__ZIEL 1__
Beantworte anhand des Textes über Netzteile:
(a) Für welche Netzteile ist das 80-Plus-Titanium-Logo derzeit spezifiziert?
(b) Welchen Mindestwirkungsgrad verlangt die 80-Plus-Initiative dort bei zehn Prozent Nennlast?
(c) Welche Gesamtleistung lässt sich maximal mit zwei über OC-Link verbundenen Netzteilen in den PC bringen?
__ZIEL 2__
Wie könnte der Text über Netzteile nach seinem letzten Satz weitergehen? Führe ihn fort.

__VORLIEGENDER TEXT__
........

Noch höhere Anforderungen an die Energieeffizienz stellt das 80-Plus-Titanium-Logo (siehe Tabelle). Allerdings ist es derzeit nur für redundante Server-Netzteile im 230-Volt-Netz spezifiziert. Hier verlangt die 80-Plus-Initiative auch noch einen Mindestwirkungsgrad von 90 Prozent bei zehn Prozent Nennlast . Das ist zwar ein auch für PC-Netzteile erreichbarer Wert, doch stehen die dann entstehenden zusätzlichen Kosten für diese marginale Verbesserung in keinem Verhältnis mehr zu der zu erwartenden Energieeinsparung. Man könne, so teilte uns ein nicht genannt werden wollender Herstellervertreter mit, solche ATX-Netzteile bereits jetzt bauen, doch "Erster" wolle man hier lieber nicht sein.

Via OC-Link können zwei Netzteile zu einem Tandem verbunden werden. Damit lässt sich eine Gesamtleistung von maximal 2600 Watt in den PC bringen. Wer die verbraten soll, lässt Antec offen.

........

__DATENZEILEN__

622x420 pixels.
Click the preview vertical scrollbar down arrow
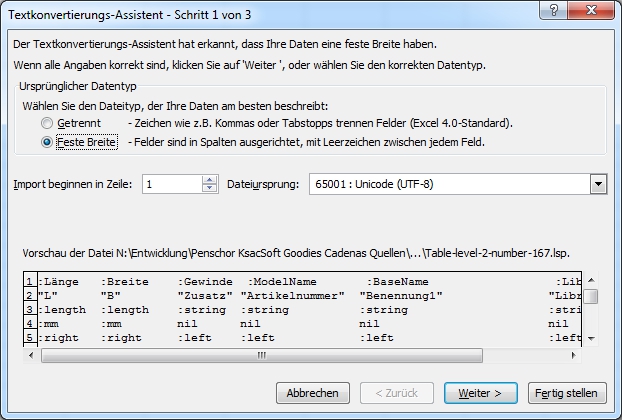[592, 337]
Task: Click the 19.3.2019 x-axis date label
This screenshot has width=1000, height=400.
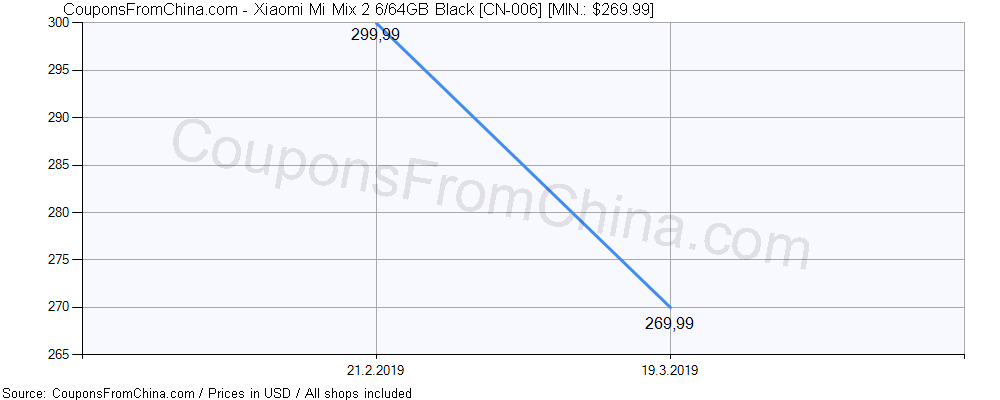Action: (670, 370)
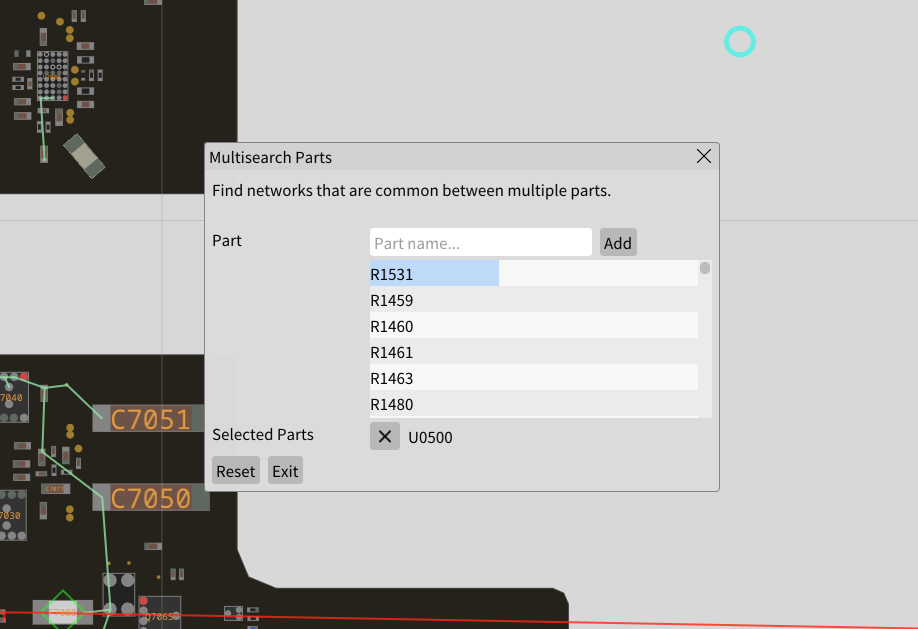The height and width of the screenshot is (629, 918).
Task: Click the green diamond-highlighted component
Action: [62, 610]
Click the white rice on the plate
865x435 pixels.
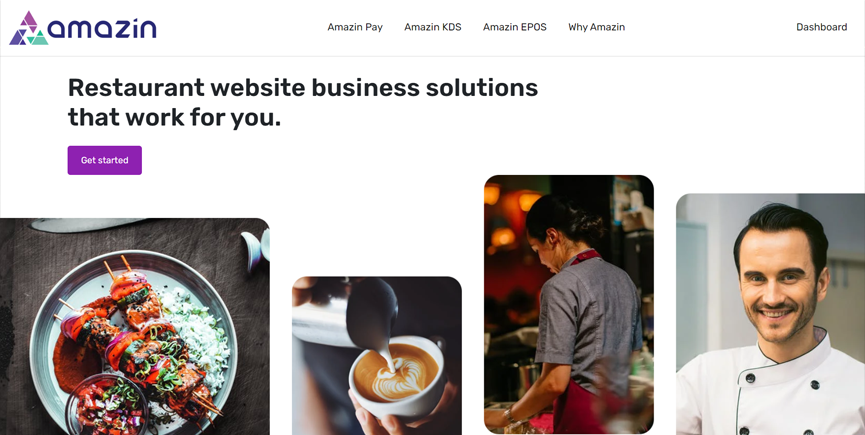(x=199, y=334)

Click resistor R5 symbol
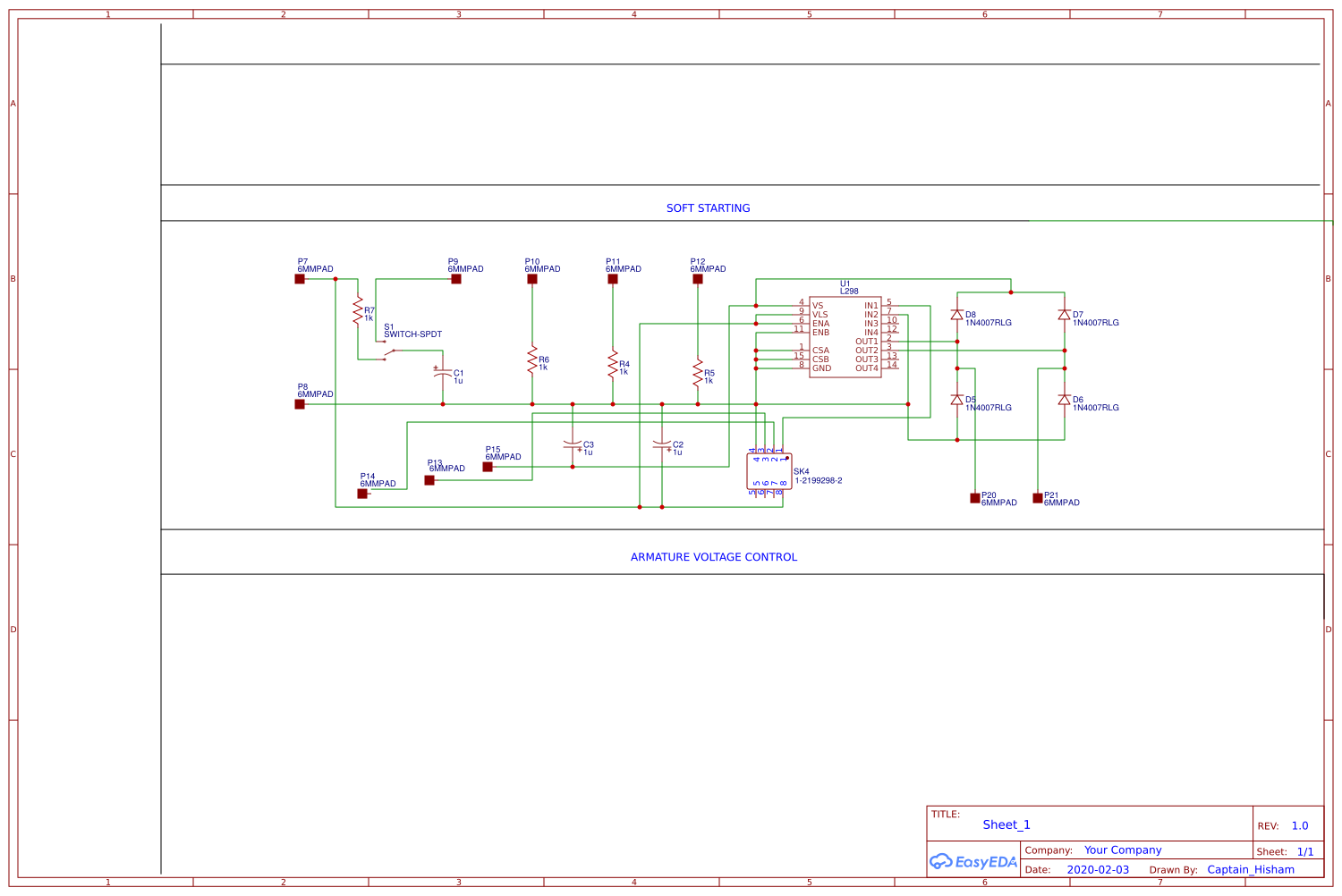tap(698, 373)
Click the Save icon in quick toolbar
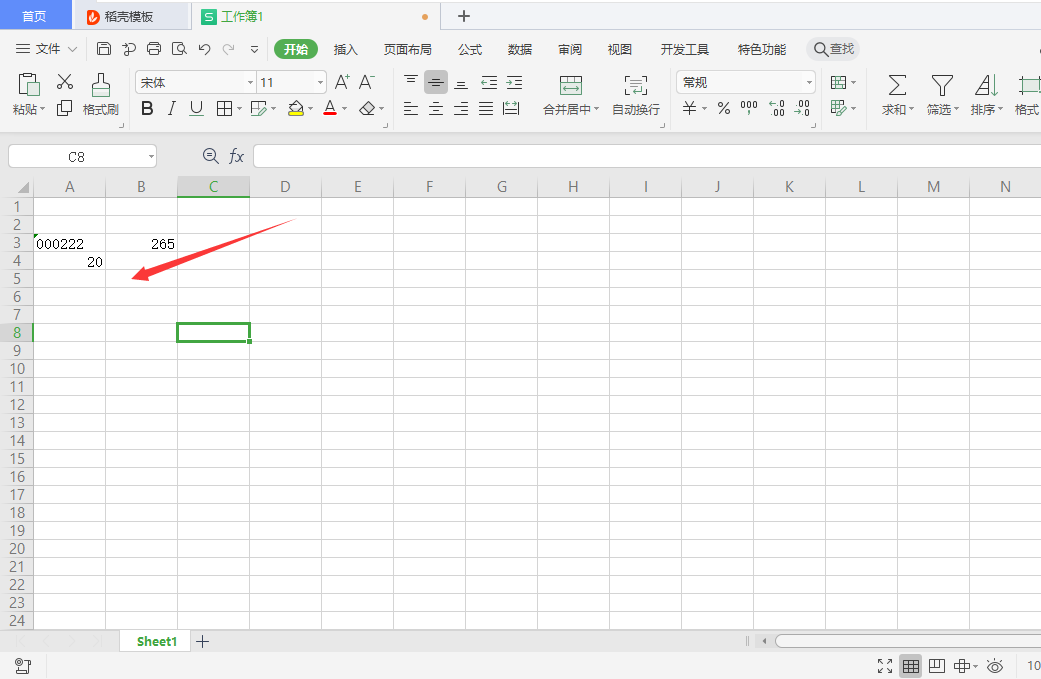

........

__SCHRIFTLICHE ANTWORT 1__
(a) Für redundante Server-Netzteile im 230-Volt-Netz.
(b) 90 Prozent.
(c) 2600 Watt.

__SCHRIFTLICHE ANTWORT 2__
Auch jenseits der Effizienzdiskussion gab es einige interessante Entwicklungen auf der Computex zu entdecken. So bietet Antec bei seinen Netzteilen der HCP-Linie die Möglichkeit, zwei davon im Tandem zu betreiben. Die beiden Netzteile werden dazu über einen sogenannten OC-Link verbunden. Ein Gerät versorgt dann den Prozessor und die Laufwerke, das zweite kann sich ausschließlich um die Versorgung der Grafikkarten kümmern. Passende Gehäuse mit zwei Einbauplätzen für das Netzteil-Duo hat man natürlich auch im Programm.

Eher zu den Spielereien mit geringem technischen Nutzen gehört der Trend zu "Full Modular"-Netzteilen. Hier sind auch die in jedem Fall zur Versorgung des Mainboards benötigten Kabel über Stecker mit dem Netzteil verbunden. Das gibt dem Netzteil zwar eine schicke und aufgeräumte Optik in der Vitrine, doch elektrisch gesehen ist es höherer Unfug, in jedem Fall benötigte Kabel über ein zusätzliches Stecker/Buchsen-Paar zu führen. Eine solide Lötverbindung sieht zwar nicht so schick aus, hat aber einen geringeren Übergangswiderstand und ist weniger störanfällig.

Wer mehrere Corsair-Komponenten in seinem PC verbaut, kann Lüfter gruppieren und nach unterschiedlichen Kenngrößen rotieren lassen.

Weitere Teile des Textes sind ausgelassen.